**TEXT ZUR ANALYSE**
+ + + +
Sophia Hoffmanns HAPPA: Veganes Restaurant mit Zero-Waste-Konzept in Berlin eröffnet
Ekkehard ScheelSophia Hoffmanns HAPPA: Veganes Restaurant mit Zero-Waste-Konzept in Berlin eröffnet
Sophia Hoffmann eröffnet HAPPA – ein veganes Restaurant in Berlin mit Fokus auf Nachhaltigkeit und Bezahlbarkeit
Sophia Hoffmann hat mit HAPPA ein veganes Restaurant in Berlin eröffnet, das Nachhaltigkeit und erschwingliche Preise in den Mittelpunkt stellt. Das Lokal serviert pflanzliche Gerichte aus geretteten Lebensmitteln – mit dem Ziel, Verschwendung zu reduzieren und faire Arbeitsbedingungen zu fördern.
Der Raum ist so lebendig wie das Essen: Bunte Wände spiegeln die farbenfrohen Kreationen auf den Tellern wider. Hinter dem Projekt steht Hoffmann selbst – seit langem Veganerin und Autorin zweier Kochbücher zum Thema Zero Waste – gemeinsam mit Mitgründerin Nina Peterson.
HAPPA basiert auf drei Säulen: ein wöchentlich wechselndes Mittagsmenü, monatliche Dinner-Events und private Buchungen. Jedes Gericht ist rein vegan, biozertifiziert und wird mit minimalem Abfall zubereitet – von der Wurzel bis zum Blatt.
Die Zutaten bezieht das Restaurant von Querfeld, einer Initiative, die krummes oder überschüssiges Gemüse vor der Vernichtung bewahrt. Selbst der Kaffee stammt von Angelique's Finest, einer Frauenkooperative aus Ruanda, und unterstreicht damit HAPPAs Engagement für fairen und postkolonialen Handel.
Die Preise bleiben moderat, einige Gerichte kosten unter zehn Euro. Hoffmann, seit zwölf Jahren vegan, verzichtet auf Belehrungen und setzt stattdessen auf Vorbildwirkung. Ihre beiden Kochbücher "Zero Waste Küche" und "Die kleine Hoffmann" vermitteln intuitives, nachhaltiges Kochen. Das fünfköpfige Team – zwei Köchinnen und drei Servicekräfte – steht für ein weiteres Anliegen: die Schaffung fair bezahlter Arbeitsplätze für Frauen.
+ + + +
**DATENAUSZUG**
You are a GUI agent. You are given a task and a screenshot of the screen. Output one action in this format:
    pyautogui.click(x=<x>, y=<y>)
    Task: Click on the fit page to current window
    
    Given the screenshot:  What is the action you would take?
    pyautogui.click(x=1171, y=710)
+ + + +
**DIE AUFGABE**
Entnehmen Sie dem Text über das vegane Restaurant HAPPA wortgetreu die Passage, die mit „Die Zutaten bezieht“ einsetzt und sich bis einschließlich „Arbeitsplätze für Frauen.“ erstreckt.

**ANTWORT**
Die Zutaten bezieht das Restaurant von Querfeld, einer Initiative, die krummes oder überschüssiges Gemüse vor der Vernichtung bewahrt. Selbst der Kaffee stammt von Angelique's Finest, einer Frauenkooperative aus Ruanda, und unterstreicht damit HAPPAs Engagement für fairen und postkolonialen Handel.
Die Preise bleiben moderat, einige Gerichte kosten unter zehn Euro. Hoffmann, seit zwölf Jahren vegan, verzichtet auf Belehrungen und setzt stattdessen auf Vorbildwirkung. Ihre beiden Kochbücher "Zero Waste Küche" und "Die kleine Hoffmann" vermitteln intuitives, nachhaltiges Kochen. Das fünfköpfige Team – zwei Köchinnen und drei Servicekräfte – steht für ein weiteres Anliegen: die Schaffung fair bezahlter Arbeitsplätze für Frauen.